● What the task requires
Please state the number of lines in the listing that contain the word "computer", and nothing else.

● Task material

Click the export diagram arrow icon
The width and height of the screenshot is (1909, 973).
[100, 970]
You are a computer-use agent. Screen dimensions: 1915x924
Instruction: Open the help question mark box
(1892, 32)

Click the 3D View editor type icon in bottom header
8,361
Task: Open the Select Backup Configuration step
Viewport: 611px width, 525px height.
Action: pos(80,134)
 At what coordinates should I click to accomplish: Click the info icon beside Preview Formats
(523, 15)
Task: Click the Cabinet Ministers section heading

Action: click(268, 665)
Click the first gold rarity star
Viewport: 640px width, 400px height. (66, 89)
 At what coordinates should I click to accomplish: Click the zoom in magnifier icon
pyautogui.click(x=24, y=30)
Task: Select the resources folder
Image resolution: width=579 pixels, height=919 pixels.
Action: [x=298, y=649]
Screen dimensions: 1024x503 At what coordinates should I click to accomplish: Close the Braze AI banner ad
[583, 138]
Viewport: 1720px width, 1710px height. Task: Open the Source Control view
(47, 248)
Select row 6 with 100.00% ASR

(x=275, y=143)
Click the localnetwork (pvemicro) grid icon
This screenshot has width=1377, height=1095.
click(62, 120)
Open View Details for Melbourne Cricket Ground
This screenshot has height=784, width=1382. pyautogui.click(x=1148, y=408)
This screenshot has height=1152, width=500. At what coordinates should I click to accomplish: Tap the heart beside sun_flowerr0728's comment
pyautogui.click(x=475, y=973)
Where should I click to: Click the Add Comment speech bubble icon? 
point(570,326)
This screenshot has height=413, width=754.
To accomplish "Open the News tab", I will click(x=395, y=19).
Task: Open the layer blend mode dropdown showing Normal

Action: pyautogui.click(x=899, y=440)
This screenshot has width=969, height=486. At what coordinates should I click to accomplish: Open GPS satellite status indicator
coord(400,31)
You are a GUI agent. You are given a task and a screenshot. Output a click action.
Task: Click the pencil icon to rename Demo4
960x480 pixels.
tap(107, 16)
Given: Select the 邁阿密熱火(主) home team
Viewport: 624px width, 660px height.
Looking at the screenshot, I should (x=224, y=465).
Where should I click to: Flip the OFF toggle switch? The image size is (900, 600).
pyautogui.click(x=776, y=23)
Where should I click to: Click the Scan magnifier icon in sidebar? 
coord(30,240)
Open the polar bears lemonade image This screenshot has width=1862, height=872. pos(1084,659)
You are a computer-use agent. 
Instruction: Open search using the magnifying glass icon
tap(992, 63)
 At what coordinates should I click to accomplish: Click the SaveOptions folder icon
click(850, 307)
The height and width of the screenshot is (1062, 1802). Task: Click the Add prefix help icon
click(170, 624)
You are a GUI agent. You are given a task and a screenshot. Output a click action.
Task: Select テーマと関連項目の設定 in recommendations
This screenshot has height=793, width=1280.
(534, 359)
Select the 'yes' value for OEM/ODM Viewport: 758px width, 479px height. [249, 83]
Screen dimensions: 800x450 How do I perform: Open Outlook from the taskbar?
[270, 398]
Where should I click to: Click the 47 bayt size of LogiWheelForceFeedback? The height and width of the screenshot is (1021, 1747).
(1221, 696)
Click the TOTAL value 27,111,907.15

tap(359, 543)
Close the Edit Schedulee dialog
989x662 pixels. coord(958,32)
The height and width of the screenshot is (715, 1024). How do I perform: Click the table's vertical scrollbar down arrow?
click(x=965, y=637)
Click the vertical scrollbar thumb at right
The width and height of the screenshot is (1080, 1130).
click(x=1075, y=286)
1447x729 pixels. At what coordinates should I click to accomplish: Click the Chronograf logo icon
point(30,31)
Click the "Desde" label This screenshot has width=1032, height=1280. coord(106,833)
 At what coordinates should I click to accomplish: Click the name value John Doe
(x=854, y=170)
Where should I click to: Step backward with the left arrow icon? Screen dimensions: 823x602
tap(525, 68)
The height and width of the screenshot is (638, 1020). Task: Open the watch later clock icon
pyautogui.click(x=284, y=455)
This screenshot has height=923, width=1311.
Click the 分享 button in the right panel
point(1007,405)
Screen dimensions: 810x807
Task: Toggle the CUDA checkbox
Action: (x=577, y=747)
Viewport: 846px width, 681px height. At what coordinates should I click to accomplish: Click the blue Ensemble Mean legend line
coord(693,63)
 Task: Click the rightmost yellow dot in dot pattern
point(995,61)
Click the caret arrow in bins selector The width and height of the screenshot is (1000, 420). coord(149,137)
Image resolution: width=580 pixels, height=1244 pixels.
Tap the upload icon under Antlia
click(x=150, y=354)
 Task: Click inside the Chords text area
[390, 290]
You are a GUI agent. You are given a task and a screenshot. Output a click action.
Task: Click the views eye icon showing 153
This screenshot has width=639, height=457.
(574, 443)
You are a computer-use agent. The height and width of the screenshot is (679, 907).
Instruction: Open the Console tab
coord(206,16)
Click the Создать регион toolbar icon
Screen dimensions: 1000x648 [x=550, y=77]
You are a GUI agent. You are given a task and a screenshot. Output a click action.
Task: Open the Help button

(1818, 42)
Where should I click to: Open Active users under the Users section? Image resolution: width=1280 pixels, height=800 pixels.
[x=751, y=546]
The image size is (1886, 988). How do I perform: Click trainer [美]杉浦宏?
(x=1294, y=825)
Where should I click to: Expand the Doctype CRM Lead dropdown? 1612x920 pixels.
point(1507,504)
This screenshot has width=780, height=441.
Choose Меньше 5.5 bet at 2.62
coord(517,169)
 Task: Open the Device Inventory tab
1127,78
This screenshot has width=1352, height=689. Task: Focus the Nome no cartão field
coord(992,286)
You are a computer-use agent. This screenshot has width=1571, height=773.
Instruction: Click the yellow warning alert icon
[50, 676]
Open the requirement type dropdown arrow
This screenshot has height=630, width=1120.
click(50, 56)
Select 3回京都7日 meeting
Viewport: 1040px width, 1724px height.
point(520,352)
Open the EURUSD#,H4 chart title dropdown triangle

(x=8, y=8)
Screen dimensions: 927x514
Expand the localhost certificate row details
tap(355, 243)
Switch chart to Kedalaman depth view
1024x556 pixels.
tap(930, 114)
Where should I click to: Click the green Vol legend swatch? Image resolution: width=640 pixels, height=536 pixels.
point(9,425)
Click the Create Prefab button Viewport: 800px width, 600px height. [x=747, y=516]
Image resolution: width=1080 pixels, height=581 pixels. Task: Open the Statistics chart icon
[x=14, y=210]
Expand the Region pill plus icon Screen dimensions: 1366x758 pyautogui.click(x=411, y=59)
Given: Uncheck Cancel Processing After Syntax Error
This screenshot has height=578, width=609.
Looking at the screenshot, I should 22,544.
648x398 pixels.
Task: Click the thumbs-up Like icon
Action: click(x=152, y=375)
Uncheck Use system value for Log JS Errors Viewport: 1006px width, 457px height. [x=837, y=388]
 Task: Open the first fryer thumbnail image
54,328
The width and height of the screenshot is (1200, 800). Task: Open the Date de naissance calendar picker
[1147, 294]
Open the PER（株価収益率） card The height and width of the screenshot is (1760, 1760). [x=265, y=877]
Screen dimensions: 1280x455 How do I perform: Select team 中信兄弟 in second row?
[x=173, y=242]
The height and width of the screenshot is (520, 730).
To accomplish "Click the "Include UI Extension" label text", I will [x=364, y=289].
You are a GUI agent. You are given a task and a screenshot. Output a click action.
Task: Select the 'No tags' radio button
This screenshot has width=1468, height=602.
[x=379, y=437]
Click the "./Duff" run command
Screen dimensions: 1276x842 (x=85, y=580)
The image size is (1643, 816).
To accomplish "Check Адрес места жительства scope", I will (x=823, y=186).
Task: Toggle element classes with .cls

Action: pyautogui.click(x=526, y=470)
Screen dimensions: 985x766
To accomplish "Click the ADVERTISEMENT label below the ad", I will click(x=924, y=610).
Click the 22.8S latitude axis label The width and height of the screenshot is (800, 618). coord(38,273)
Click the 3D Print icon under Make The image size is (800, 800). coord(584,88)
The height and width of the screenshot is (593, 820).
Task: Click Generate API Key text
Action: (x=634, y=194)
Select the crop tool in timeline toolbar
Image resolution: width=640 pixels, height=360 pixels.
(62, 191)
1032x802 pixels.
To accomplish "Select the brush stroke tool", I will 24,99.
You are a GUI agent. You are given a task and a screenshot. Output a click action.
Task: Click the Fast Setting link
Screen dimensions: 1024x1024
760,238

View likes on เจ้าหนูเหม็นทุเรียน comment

● Written answer
4